Reputation: 51
I have a pipeline that recursively reads many JSON files from a Google Cloud Storage (GCS) bucket, then parses each file into a record. Each record then goes through a "Python Transform" plugin for further processing (adding new fields and values), and finally it should be saved in a different GCS bucket (the sink).
All my attempts at playing with the parameters of the GCS sink, and adding a "Wrangler" transform before it, and/or adding a "CSV Formatter" transform before the "Wrangler" transform, have not helped produce a CSV file. The preview output is always correct, but when deployed, the output is not.
The file produced in my chosen path is always a file name I did not choose and it is always a file type "application/octet-stream".
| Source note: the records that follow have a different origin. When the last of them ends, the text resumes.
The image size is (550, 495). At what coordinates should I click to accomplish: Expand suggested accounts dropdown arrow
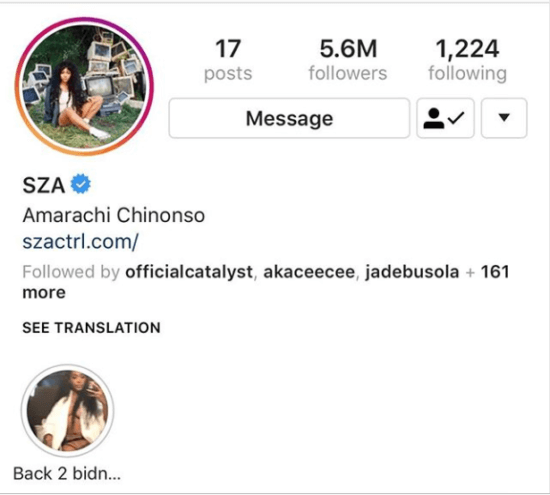[504, 118]
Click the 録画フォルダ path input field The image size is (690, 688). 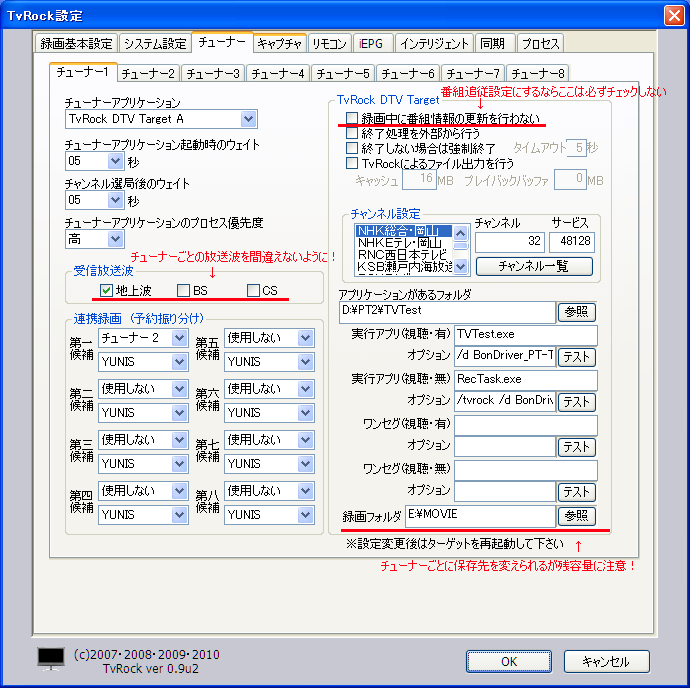click(x=478, y=516)
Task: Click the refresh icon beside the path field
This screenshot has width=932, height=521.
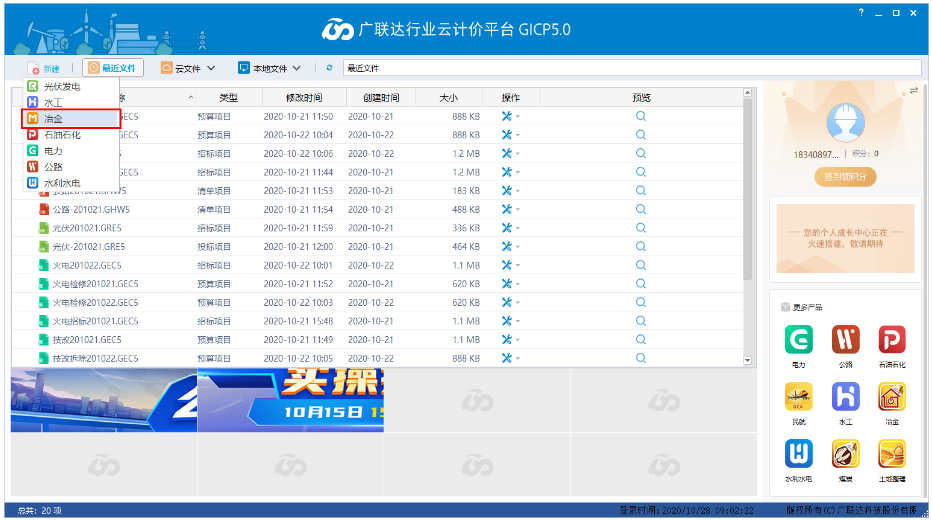Action: click(x=330, y=68)
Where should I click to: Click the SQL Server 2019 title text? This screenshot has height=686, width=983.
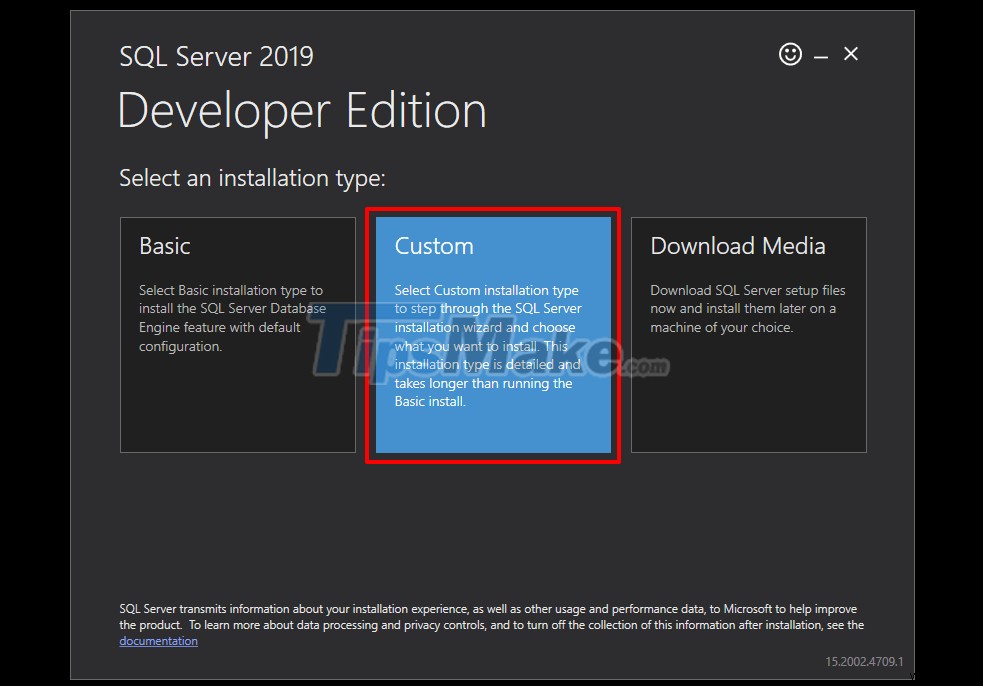[x=216, y=56]
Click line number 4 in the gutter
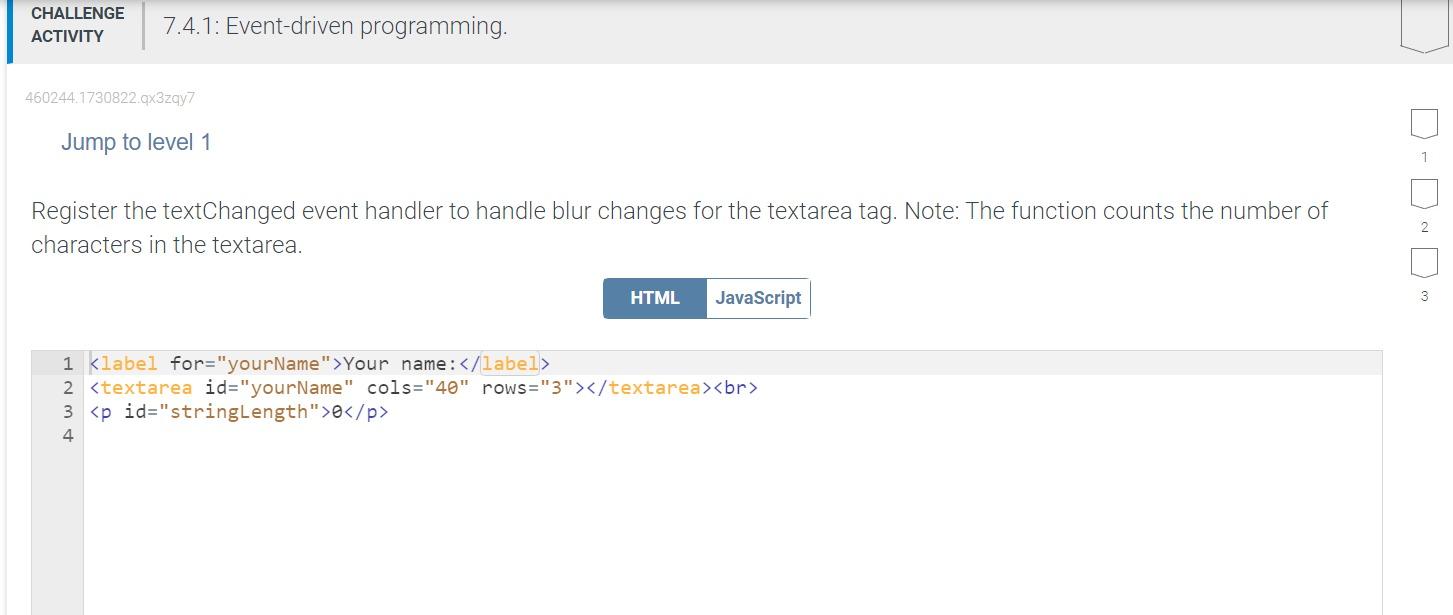Viewport: 1453px width, 615px height. pyautogui.click(x=67, y=435)
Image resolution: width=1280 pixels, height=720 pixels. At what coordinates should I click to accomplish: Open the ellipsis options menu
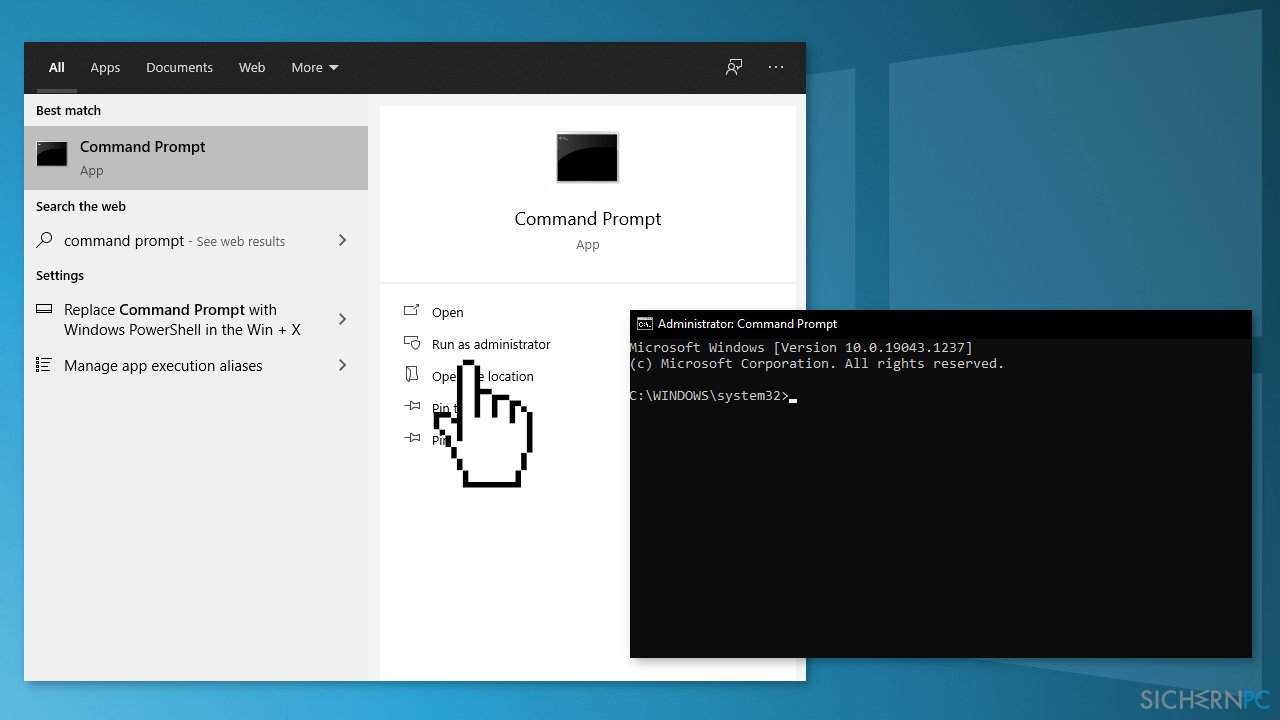(775, 66)
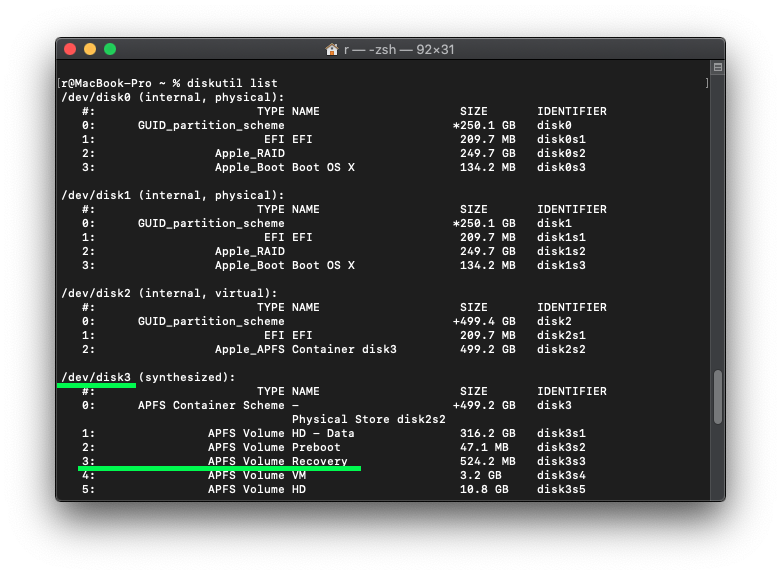The width and height of the screenshot is (781, 575).
Task: Click the '/dev/disk0 (internal, physical)' header line
Action: click(x=173, y=97)
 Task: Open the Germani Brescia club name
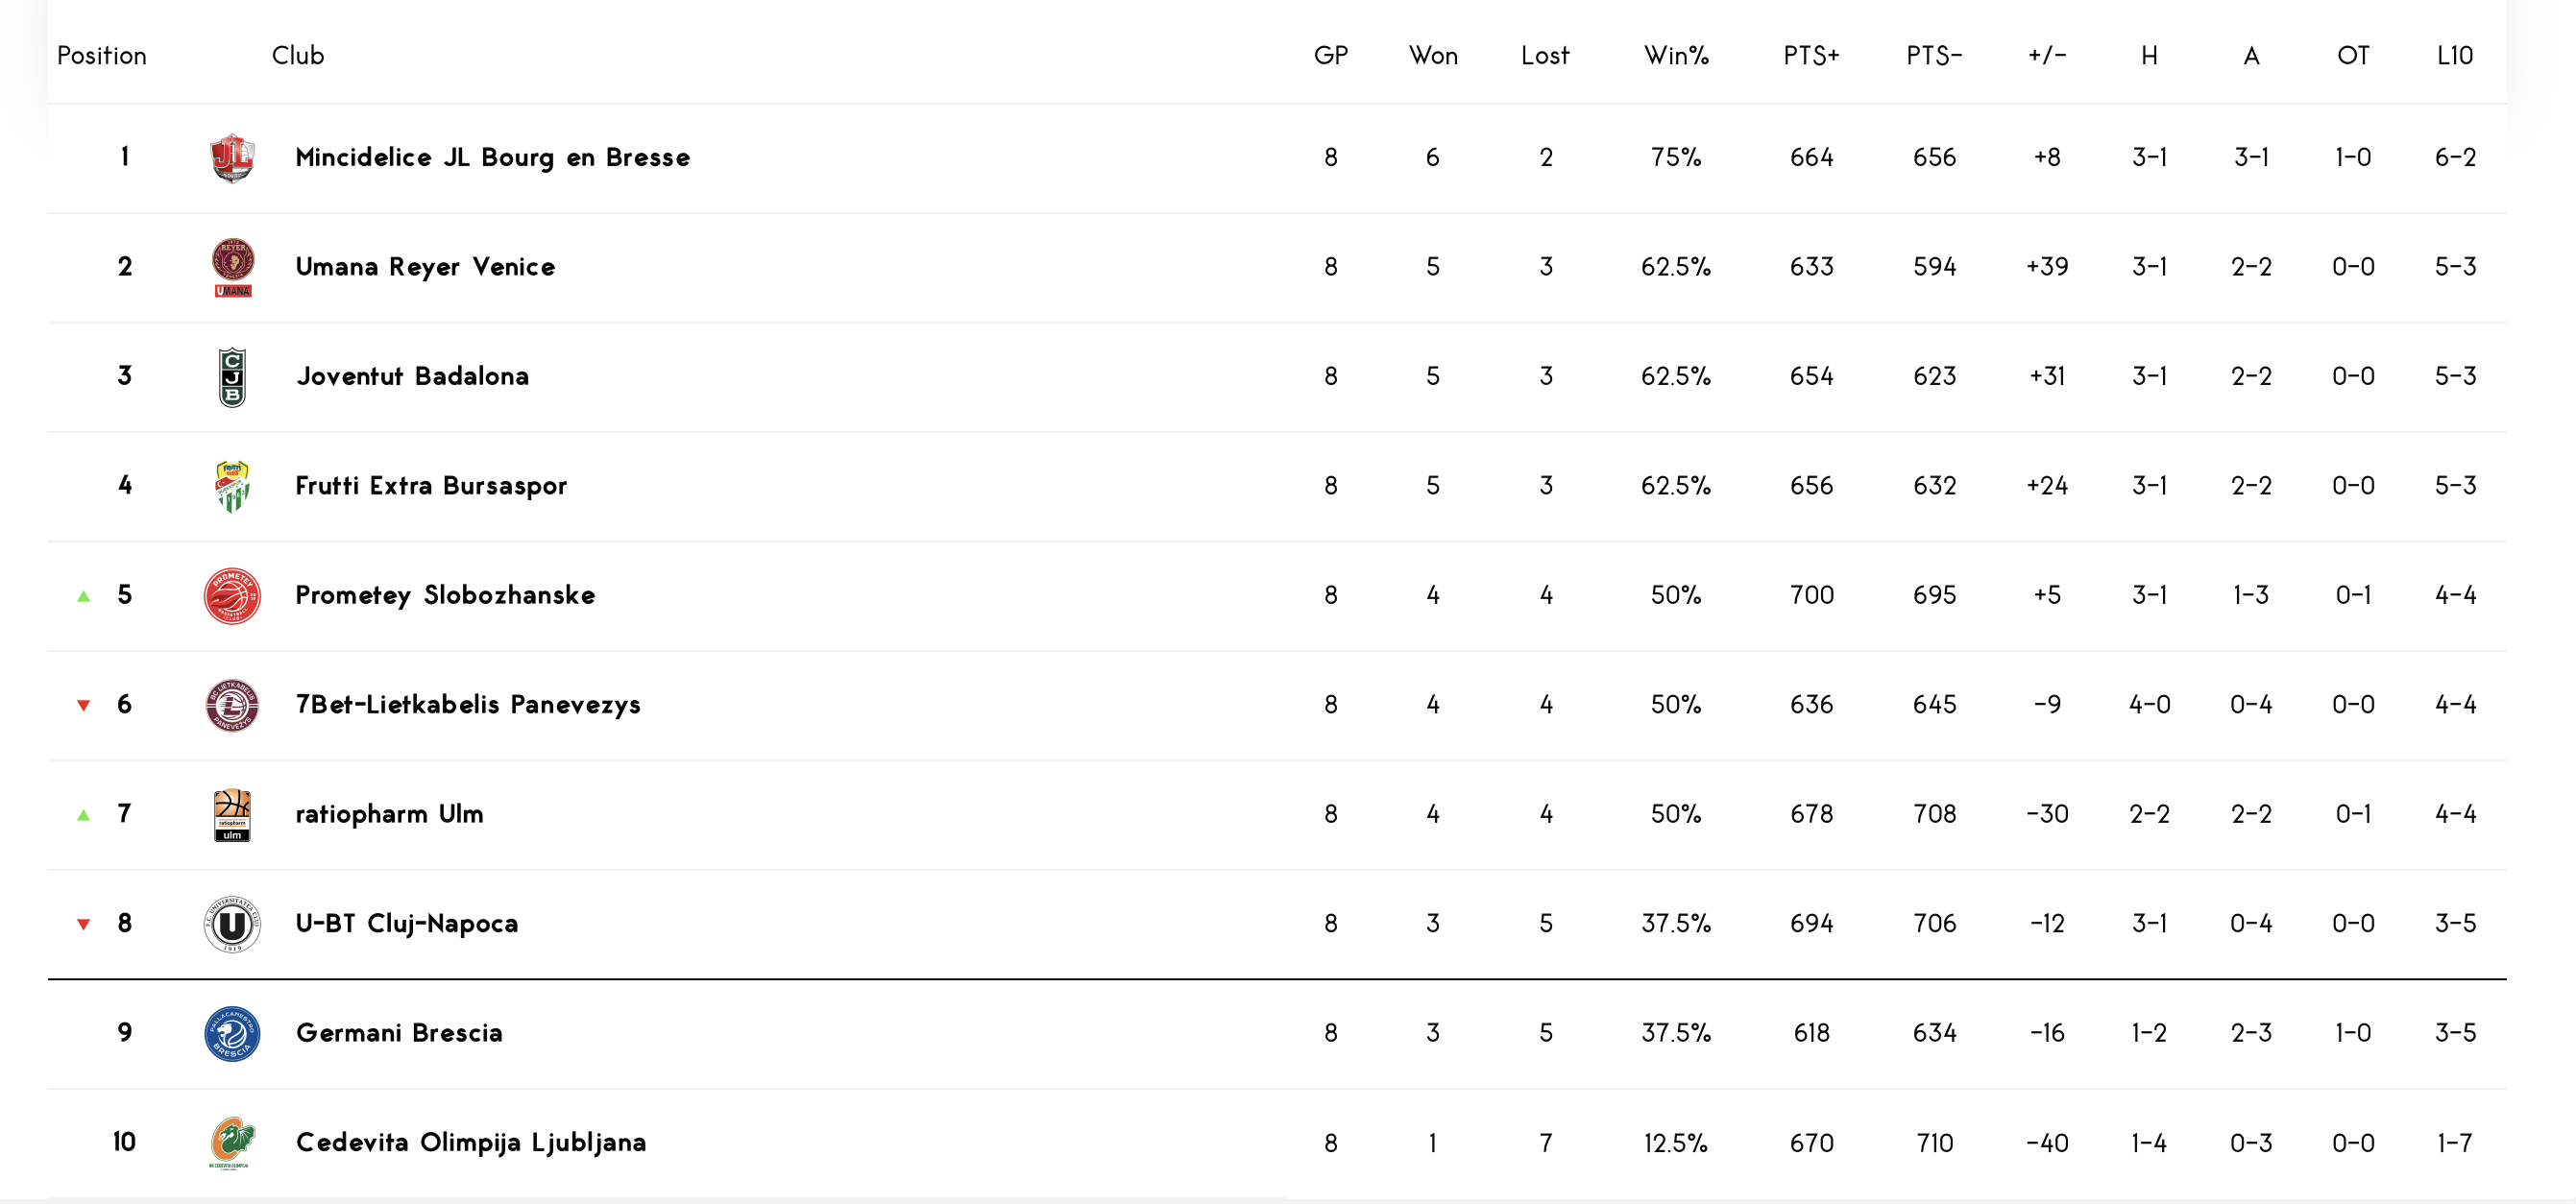pyautogui.click(x=399, y=1033)
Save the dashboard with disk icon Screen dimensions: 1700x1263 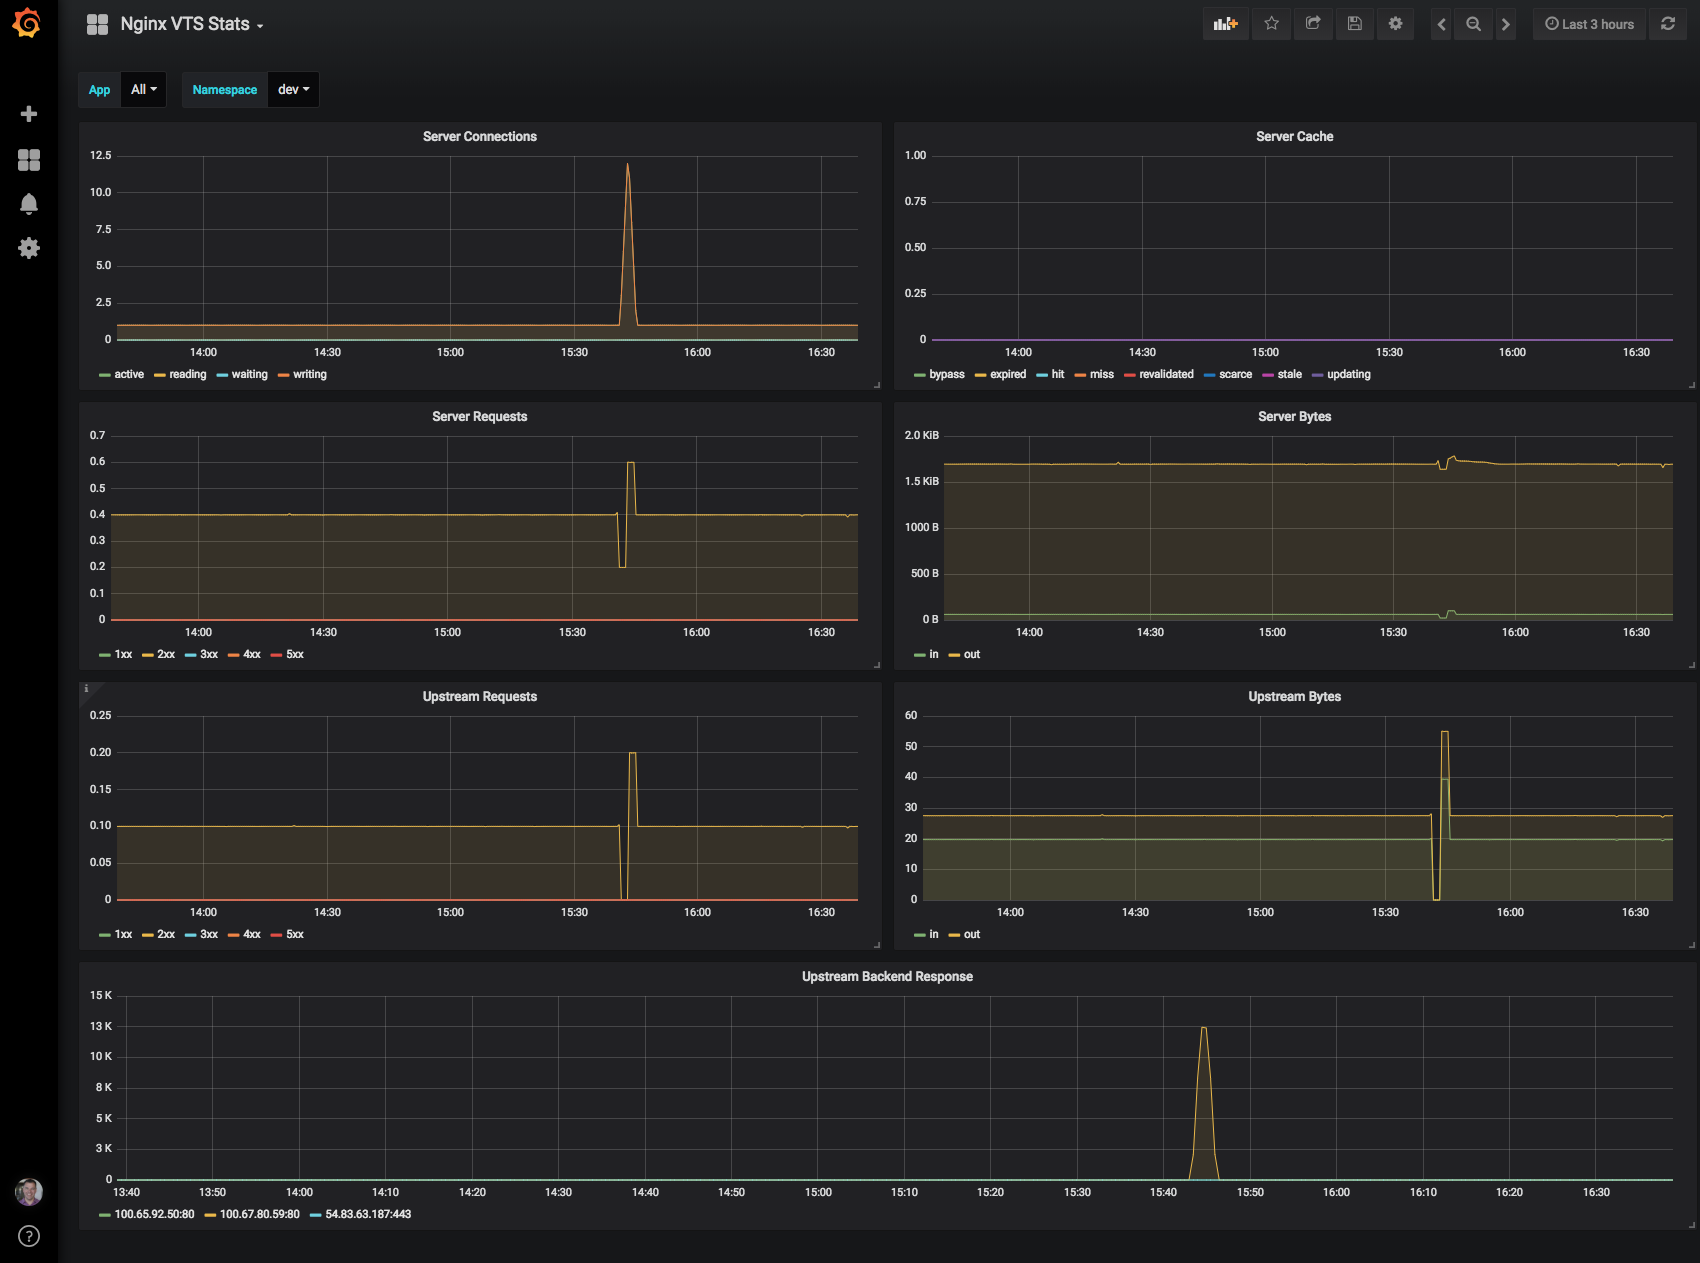click(1354, 24)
The first attempt (full pipeline)
This is the output, every time: Deployed pipeline output as octet-stream instead of CSV, and with file name I did not choose
How can I choose the file name, and what am I doing wrong with producing the output that it does not come out as a CSV in the GCS bucket?
Upvotes: 1
Views: 2298
Reputation: 51
At the time of writing this, after considering the comments and ideas proposed (@narendra, @Edwin, @Rally) I experimented with the different plugins and this is how I settled on a solution:
I used the Spark Sink plugin, and the FileDelete plugin, which can be placed after a sink.
The code for the Spark Sink is simple:
def sink(df: DataFrame, context: SparkExecutionPluginContext) : Unit = {
val fillerVar = "${fillerVar}"
val fullpath = "gs://somebucket/output/leader_board/"
df.coalesce(1)
.write.format("csv")
.option("header", "true")
.option("encoding", "UTF-8")
.mode("append")
.save(fullpath)
}
The output includes not only a CSV file, but also an empty "_SUCCESS" file. This is deleted using the FileDelete plugin:
I recognized that I (right now) cannot find a simple way to change the output file name (whether one file or multiple files merged) through the plugins. And since I don't know Scala/Java well enough, I couldn't figure it out that way either.
For my purposes, I'm using Google Data Fusion to produce output to use with Google Data Studio. Data Studio can take as a data source not just individual files, but you can point it to a GCS bucket path and it will read all the files therein. Therefore it doesn't bother me anymore that I can't control the filename ("part-00000-[random]).
Upvotes: 1
Reputation: 399
Currently the GCS sink plugin do not support adding a name to the files written, since the files being written to the sink can be split into multiple parts. We can add a feature request to have a GCS action that you can run after the sink to concat the files into one and have specify names there.
Upvotes: 0
Reputation: 142
I replicated this as well and I also cannot choose the name and the type of the file I want. Since there is no content type option to choose from the sink, the file is outputted as a default file which is part-r-00000 with a file type of application/octet-stream.
If the Content-Type is not specified by the uploader and cannot be determined, it is set to application/octet-stream. here
I have created a feature request for this which you can also track the progress.
https://issuetracker.google.com/171366470
I agree with @narendra's suggested workaround to add the filenames via Spark Scala code.
Upvotes: 0